_HOW TO COMPLETE THIS TASK:_
Search the listing below for the string "word", then copy every line it appears in.

_TASK DATA:_
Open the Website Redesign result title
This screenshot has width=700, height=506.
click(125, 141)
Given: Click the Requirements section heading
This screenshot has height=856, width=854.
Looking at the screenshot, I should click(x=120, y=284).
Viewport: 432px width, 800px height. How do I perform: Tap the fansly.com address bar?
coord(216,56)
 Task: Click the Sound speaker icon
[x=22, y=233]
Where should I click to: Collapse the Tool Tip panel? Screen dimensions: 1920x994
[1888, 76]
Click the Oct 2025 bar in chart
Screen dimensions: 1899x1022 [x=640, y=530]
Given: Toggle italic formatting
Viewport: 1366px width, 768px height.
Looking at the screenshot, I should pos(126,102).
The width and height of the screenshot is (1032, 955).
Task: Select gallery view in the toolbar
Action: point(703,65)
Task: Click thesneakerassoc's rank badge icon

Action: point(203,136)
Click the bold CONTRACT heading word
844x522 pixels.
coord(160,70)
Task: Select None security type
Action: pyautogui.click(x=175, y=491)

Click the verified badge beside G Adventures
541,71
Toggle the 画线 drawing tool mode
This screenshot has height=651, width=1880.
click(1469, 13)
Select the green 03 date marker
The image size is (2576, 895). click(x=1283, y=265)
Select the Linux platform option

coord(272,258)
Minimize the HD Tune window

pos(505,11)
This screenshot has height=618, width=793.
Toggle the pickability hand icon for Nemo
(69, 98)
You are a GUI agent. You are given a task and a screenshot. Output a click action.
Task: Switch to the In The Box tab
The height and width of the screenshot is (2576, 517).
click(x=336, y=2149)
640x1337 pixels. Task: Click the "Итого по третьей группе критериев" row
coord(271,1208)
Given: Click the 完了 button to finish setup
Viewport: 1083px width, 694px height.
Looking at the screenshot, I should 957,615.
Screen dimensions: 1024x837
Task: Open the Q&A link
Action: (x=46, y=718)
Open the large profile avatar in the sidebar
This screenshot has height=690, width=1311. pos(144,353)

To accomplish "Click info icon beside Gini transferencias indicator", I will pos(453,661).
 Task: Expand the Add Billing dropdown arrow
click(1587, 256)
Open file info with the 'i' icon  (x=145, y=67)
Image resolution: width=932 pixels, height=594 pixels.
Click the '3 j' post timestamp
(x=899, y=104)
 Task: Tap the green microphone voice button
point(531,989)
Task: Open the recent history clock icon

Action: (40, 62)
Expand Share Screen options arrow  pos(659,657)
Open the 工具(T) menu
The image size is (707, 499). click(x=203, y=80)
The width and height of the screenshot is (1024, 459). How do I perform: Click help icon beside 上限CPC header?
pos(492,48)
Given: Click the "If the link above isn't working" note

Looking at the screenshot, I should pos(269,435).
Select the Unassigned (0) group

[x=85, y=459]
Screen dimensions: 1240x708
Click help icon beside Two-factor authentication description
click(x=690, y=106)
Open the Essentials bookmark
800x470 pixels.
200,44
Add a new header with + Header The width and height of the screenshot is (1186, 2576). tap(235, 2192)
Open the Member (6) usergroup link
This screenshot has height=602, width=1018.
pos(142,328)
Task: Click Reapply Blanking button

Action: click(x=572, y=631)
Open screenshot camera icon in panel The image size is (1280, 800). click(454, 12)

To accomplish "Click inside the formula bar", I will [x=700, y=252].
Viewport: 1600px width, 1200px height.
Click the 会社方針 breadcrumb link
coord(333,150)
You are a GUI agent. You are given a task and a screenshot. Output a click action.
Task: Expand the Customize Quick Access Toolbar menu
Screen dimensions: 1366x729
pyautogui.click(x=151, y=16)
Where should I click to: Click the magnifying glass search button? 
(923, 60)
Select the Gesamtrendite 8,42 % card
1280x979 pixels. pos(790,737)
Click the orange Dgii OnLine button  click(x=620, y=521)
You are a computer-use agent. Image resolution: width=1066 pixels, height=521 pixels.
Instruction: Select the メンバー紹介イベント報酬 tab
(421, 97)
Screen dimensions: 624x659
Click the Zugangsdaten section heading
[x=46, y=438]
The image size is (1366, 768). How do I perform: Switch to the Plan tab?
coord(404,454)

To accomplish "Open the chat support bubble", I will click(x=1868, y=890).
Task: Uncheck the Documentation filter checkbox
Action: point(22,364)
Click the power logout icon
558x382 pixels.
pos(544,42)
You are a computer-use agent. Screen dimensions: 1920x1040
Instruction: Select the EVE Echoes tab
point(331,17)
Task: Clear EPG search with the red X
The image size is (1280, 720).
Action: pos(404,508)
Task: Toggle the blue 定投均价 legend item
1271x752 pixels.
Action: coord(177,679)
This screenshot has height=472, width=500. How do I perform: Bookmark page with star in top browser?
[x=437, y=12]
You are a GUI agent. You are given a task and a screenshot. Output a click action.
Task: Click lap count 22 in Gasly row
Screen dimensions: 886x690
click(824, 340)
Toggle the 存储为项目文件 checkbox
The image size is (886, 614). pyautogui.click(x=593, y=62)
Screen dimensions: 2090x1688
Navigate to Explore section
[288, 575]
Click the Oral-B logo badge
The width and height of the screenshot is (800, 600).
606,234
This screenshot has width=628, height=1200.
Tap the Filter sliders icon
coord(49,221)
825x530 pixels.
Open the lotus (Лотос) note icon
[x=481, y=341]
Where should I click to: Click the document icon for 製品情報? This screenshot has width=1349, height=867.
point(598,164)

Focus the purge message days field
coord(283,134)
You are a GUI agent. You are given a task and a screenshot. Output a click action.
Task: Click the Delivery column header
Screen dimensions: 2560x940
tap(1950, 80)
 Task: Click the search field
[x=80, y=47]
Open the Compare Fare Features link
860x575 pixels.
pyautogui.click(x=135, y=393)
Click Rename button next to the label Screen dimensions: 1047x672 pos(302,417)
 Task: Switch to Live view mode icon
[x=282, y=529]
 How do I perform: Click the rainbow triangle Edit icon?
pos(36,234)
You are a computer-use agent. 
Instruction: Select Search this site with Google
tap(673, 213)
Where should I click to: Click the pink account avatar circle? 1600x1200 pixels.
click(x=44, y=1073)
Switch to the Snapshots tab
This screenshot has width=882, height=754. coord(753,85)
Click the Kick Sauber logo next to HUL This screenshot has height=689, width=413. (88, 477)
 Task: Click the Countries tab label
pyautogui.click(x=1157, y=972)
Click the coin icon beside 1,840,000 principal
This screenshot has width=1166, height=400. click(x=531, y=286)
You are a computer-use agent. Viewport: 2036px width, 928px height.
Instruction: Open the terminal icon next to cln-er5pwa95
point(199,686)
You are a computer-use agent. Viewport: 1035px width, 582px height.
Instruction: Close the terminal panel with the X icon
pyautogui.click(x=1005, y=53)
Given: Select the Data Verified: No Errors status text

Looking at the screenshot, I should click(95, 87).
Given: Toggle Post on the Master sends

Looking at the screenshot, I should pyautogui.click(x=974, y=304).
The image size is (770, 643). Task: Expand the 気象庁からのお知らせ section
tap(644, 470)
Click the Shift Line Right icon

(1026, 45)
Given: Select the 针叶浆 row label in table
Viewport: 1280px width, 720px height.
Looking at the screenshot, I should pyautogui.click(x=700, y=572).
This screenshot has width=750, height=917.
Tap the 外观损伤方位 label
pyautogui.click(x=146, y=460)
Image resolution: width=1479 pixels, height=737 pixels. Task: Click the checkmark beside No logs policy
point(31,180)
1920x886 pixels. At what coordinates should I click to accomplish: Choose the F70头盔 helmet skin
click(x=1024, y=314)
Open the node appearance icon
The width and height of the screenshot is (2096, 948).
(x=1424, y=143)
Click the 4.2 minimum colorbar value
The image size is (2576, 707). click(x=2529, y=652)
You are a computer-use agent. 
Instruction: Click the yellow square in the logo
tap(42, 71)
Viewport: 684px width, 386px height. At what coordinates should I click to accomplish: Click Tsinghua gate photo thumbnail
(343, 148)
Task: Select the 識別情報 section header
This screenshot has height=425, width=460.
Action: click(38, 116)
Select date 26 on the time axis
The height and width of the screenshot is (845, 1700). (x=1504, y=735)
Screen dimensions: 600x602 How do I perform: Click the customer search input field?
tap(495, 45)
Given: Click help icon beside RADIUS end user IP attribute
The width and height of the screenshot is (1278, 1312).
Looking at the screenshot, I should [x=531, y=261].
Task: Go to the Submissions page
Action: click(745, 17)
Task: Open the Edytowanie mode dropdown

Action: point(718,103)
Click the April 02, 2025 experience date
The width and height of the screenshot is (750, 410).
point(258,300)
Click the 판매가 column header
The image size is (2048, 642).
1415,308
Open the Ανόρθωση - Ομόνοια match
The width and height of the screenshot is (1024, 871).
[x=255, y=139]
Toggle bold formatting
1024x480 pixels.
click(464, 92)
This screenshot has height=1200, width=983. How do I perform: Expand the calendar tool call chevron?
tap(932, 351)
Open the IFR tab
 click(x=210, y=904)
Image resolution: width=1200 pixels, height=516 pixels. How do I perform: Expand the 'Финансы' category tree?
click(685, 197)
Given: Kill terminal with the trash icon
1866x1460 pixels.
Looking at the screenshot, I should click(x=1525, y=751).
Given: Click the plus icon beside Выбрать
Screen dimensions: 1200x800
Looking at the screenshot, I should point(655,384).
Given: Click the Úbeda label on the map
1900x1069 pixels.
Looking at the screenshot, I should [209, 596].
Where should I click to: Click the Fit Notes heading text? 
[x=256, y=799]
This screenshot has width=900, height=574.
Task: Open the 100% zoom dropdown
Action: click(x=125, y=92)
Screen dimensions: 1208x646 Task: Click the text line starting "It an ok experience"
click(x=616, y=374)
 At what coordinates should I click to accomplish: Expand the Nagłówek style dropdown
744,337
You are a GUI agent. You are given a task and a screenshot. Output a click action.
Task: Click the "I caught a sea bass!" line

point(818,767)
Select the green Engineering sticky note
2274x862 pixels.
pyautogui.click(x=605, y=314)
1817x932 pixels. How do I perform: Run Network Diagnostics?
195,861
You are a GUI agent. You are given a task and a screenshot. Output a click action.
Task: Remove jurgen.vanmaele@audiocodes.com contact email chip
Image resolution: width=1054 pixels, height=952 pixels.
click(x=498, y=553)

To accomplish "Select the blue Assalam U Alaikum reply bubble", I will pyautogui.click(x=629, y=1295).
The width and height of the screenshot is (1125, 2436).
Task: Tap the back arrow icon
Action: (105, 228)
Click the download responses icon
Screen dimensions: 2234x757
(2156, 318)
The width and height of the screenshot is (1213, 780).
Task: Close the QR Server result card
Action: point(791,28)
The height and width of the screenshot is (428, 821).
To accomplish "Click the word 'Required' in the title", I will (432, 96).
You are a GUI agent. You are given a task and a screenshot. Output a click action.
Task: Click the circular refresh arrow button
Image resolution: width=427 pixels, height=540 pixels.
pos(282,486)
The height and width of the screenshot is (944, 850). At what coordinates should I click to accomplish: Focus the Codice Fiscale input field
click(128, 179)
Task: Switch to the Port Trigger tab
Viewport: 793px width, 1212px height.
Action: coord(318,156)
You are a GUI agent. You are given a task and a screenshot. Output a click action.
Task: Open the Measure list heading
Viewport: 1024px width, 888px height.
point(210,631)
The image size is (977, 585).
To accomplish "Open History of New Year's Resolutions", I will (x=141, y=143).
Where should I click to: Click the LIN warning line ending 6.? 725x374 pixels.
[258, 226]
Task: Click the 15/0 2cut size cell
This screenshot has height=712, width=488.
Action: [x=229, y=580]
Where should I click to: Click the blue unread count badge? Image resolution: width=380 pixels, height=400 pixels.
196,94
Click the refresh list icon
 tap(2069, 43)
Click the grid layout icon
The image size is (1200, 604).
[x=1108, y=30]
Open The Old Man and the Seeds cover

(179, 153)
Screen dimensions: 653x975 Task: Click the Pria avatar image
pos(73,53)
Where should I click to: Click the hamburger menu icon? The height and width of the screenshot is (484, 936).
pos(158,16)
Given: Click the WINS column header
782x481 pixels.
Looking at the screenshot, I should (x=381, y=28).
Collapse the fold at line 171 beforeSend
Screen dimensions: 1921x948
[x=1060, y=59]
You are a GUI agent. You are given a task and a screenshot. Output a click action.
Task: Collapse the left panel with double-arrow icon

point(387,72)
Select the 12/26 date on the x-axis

_SOLUTION:_
Click the bold CONTRACT heading word
To accomplish "Click the word 'Required' in the title", I will (432, 96).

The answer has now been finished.